Finally, in rare and extraordinary cases, a plea of actual innocence can serve as a gateway through which a petitioner may pass to overcome the statute of limitations otherwise applicable to federal habeas petitions. McQuiggin v. Perkins, 133 S. Ct. 1924, 1928 (2013); see also Lee v. Lampert, 653 F.3d 929, 934-37 (9th Cir. 2011) (en banc). "[A] petitioner does not meet the threshold requirement unless he [or she] persuades the district court that, in light of the new evidence, no juror, acting reasonably, would have voted to find him [or her] guilty beyond a reasonable doubt." Id. (quoting Schlup v. Delo, 513 U.S. 298, 329 (1995)). In order to make a credible claim of actual innocence, a petitioner must "support his allegations of constitutional error with new reliable evidence - whether it be exculpatory scientific evidence, trustworthy eyewitness accounts, or critical physical evidence - that was not presented at trial." Schlup, 513 U.S. at 324. The habeas court then "consider[s] all the evidence, old and new, incriminating and exculpatory, admissible at trial or not." Lee, 653 F.3d at 938 (internal quotations omitted; citing House v. Bell, 547 U.S. 518, 538 (2006)). On this record, the court "must make a 'probabilistic determination about what reasonable, properly instructed jurors would do.'" House, 547 U.S. at 538 (quoting Schlup, 513 U.S. at 329). Unexplained or unjustified delay in presenting new evidence is a "factor in determining whether actual innocence has been reliably shown." Perkins, 133 S. Ct. at 1928, 1935; Schlup, 513 U.S. at 332 ("A court may consider how the timing of the submission and the likely credibility of a [petitioner's] affiants bear on the probable reliability of . . . evidence [of actual innocence]."). Here, petitioner has not submitted new, reliable evidence to cast doubt on his conviction (or the propriety of his sentence) to permit the Court to consider his apparently otherwise time-barred claim.

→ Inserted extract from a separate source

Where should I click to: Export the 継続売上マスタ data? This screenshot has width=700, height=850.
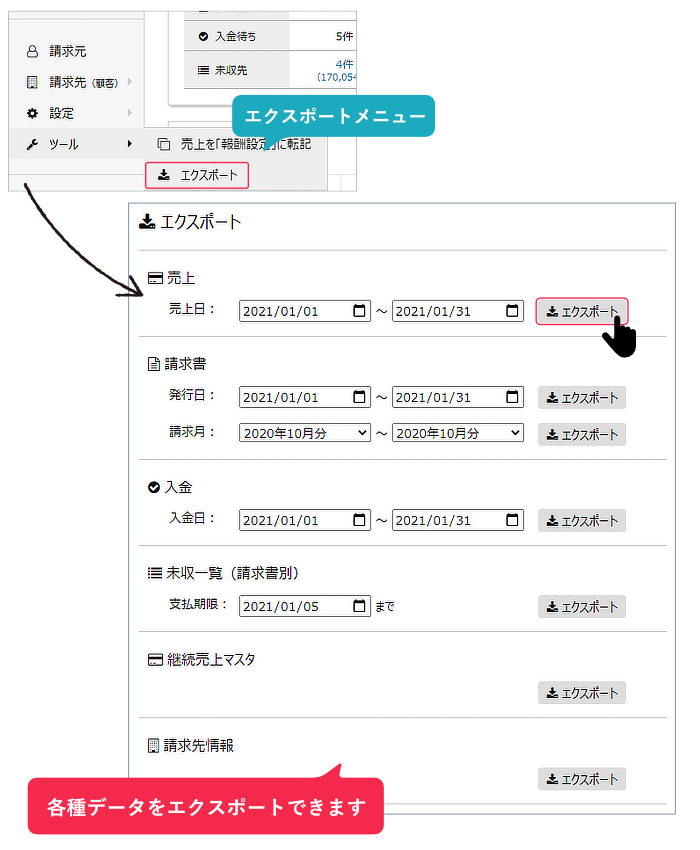[582, 692]
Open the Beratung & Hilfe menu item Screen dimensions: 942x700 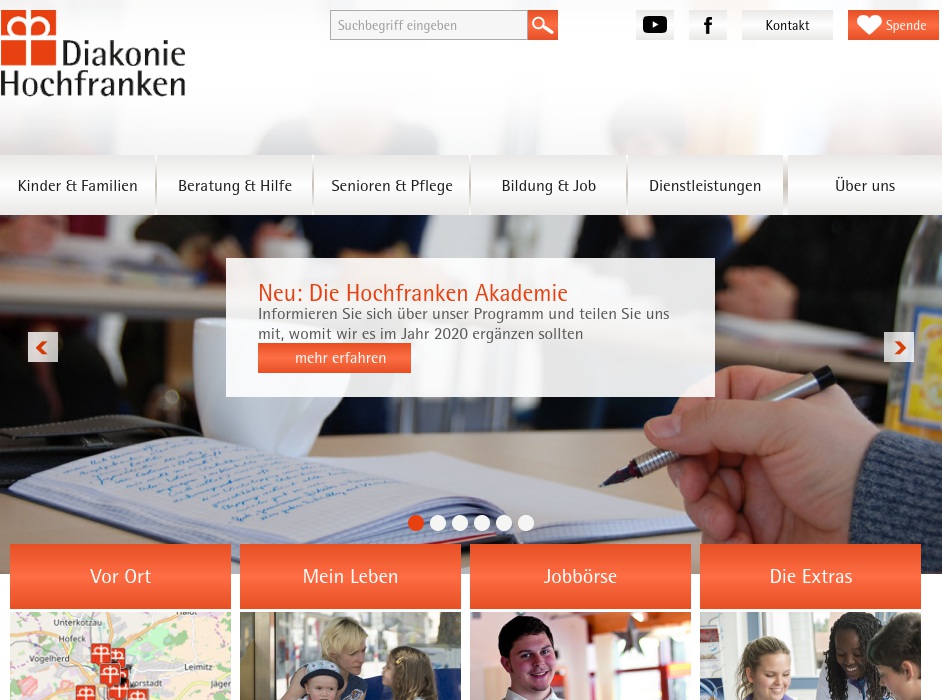235,186
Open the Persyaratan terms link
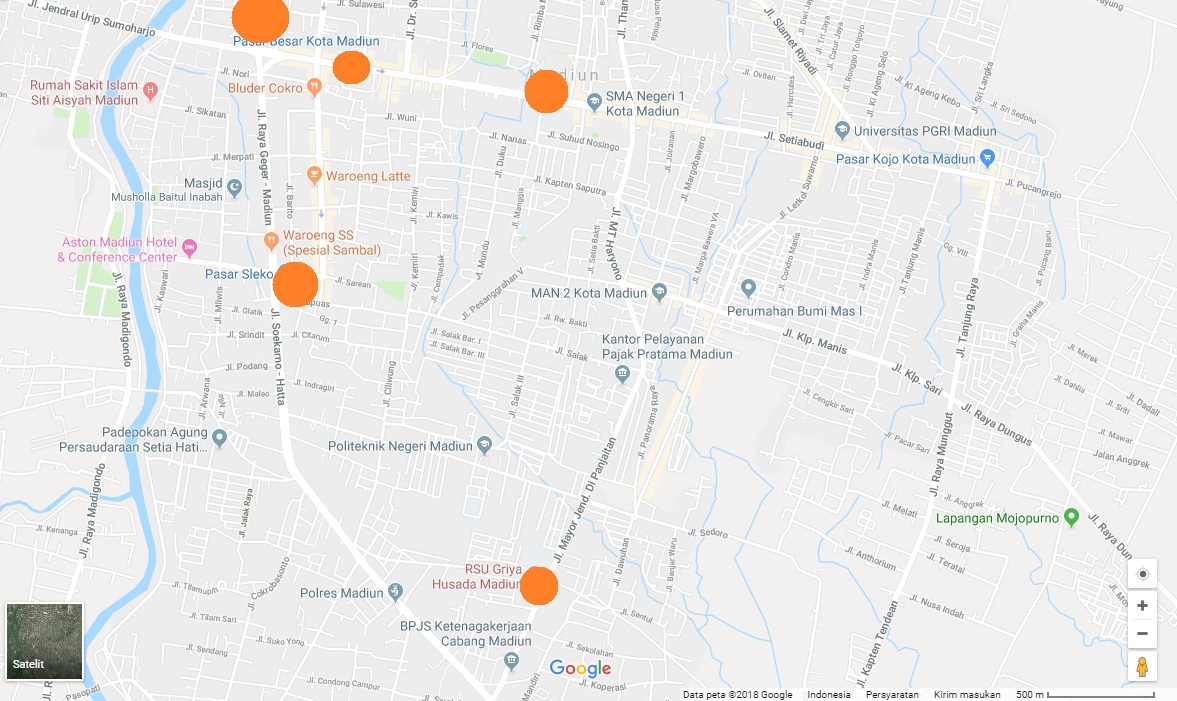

For the reasons discussed above, based upon the Petition as currently submitted, 28 U.S.C. § 2244(d)(1) appears to bar this action. Petitioner is therefore ORDERED TO SHOW CAUSE within fourteen (14) days of the date of this Order, why this action should not be dismissed as time-barred.
Instead of filing a response to the instant Order to Show Cause, petitioner may request a voluntary dismissal of this action pursuant to Federal Rule of Civil Procedure 41(a). If he elects to proceed in that manner, he may sign and return the attached Notice of Dismissal. However, petitioner is advised that any dismissed claim may later be subject to dismissal as time-barred under 28 U.S.C. § 2244(d)(1).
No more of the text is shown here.